This episode corresponds with the Wandering Rocks, or Planctae, in Homer’s Odyssey.
In the Odyssey of Homer, the sorceress Circe tells Odysseus of the “Wandering Rocks” or “Roving Rocks” that have only been successfully passed by the Argo when homeward bound. These rocks smash ships and the remaining timbers are scattered by the sea or destroyed by flames. The rocks lie on one of two potential routes to Ithaca; the alternative, which is taken by Odysseus, leads to Scylla and Charybdis. Furthermore, in the Odyssey of Homer, it was Hera, for her love of Jason, who sped the Argo through the Symplegades safely.
In Joyce’s book, this episode is broken into 19 subsections, each symbolic of a wandering rock. Each of the subsections focuses on one of the characters in the book while that character makes his or her way through Dublin. Throughout each of these parts, glimpses of other characters pop up. These out-of-place paragraphs represent the danger of trying to navigate the episode and having dangerous, unforeseen shards of text suddenly appear, causing you to crash. The final subsection is a complete chaotic mashup of all the characters, which culminates the final thrust of effort needed to clear the chapter.

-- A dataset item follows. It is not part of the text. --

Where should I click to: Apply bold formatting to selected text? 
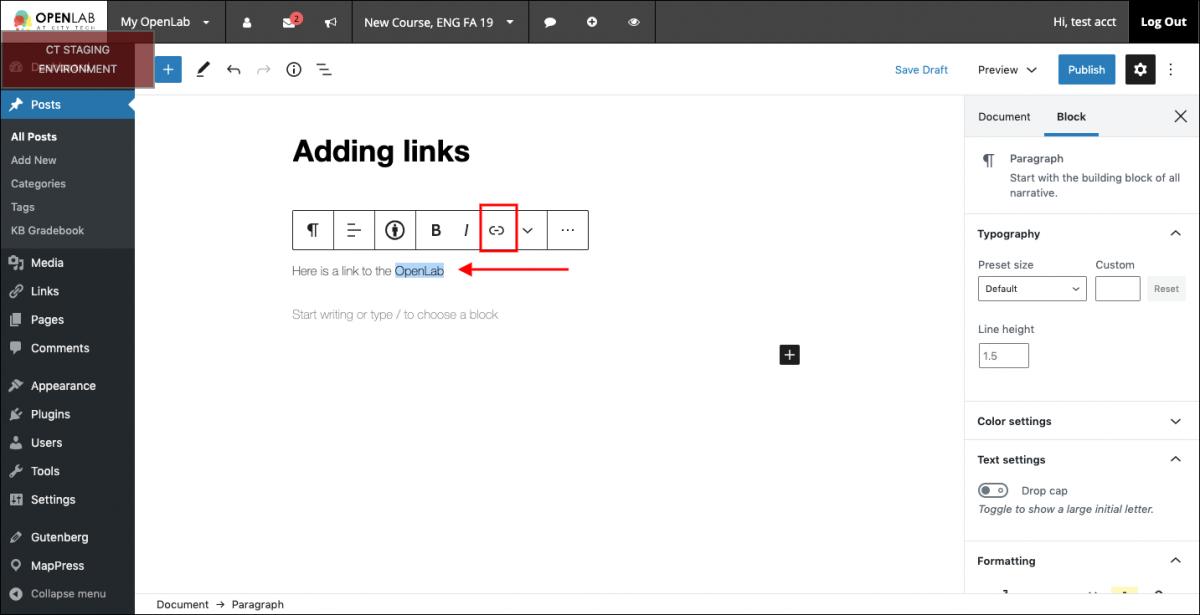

The following section provides a good example of the text in this episode. Individuals are depicted as wandering around, having haphazard collisions with other people while chucks of text from other subsections suddenly appear.
A onelegged sailor crutched himself around MacConnell’s corner, skirting Rabaiotti’s icecream car, and jerked himself up Eccles street. Towards Larry O’Rourke, in shirtsleeves in his doorway, he growled unamiably
—For England . . .
He swung himself violently forward past Katey and Boody Dedalus, halted and growled:
—home and beauty.
J. J. O’Molloy’s white careworn face was told that Mr. Lambert was in the warehouse with a visitor.

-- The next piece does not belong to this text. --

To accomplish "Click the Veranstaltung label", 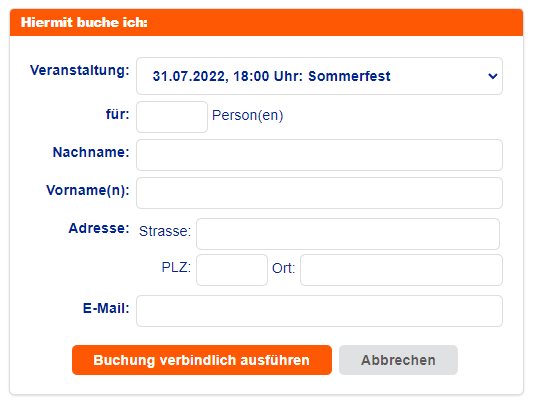I will click(x=80, y=71).
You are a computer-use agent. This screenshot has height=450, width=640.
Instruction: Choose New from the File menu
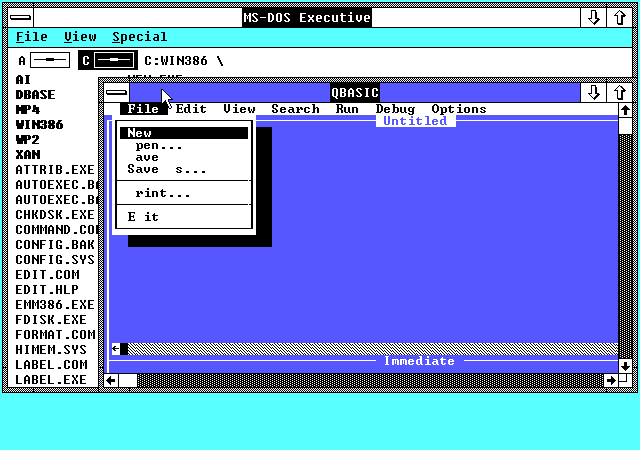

A stout lady stopped, took a copper coin from her purse and dropped it into the cap held out to her. The sailor grumbled thanks and glanced sourly at the unheeding windows, sank his head and swung himself forward four strides.
He halted and growled angrily:
—For England . . .
Two barefoot urchins, sucking liquorice laces, halted near him, gaping at his stump with their yellow-slobbered mouths.

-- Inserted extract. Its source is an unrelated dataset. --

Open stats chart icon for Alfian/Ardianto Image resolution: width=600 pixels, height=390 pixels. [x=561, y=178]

He swung himself forward in vigorous jerks, halted, lifted his head towards a window and bayed deeply:
—home and beauty.
The last thing I would like to mention about this episode is that I believe there is hidden number mysticism woven in, which is unseen, just as the wandering rocks. The episode is comprised of 19 subsections. In Jewish kabbalistic number mysticism, this would be combined as 1 + 9 to give us the number 10. Ten is the episode number and it is also the number of sephirot in the kabbalistic Tree of Life. An explanation of the sephirot is far beyond the scope of this post, so I will simplify for those who need and say that according to Jewish mysticism, the sephirot are the building blocks of all existence. Everything that exists is a result of God’s emanation through the sephirot. Again, this is a very simplified version, but it’s my belief that Joyce hid number mysticism throughout Ulysses and the fact that the primary character in the book is Jewish would lead me to suspect that the hidden numeric symbolism is Jewish in nature. I will expand on this idea in future posts, when the time is right.
For those of you interested in learning more about the symbolism in the kabbalah, I recommend On the Kabbalah and its Symbolism by Gershom Scholem.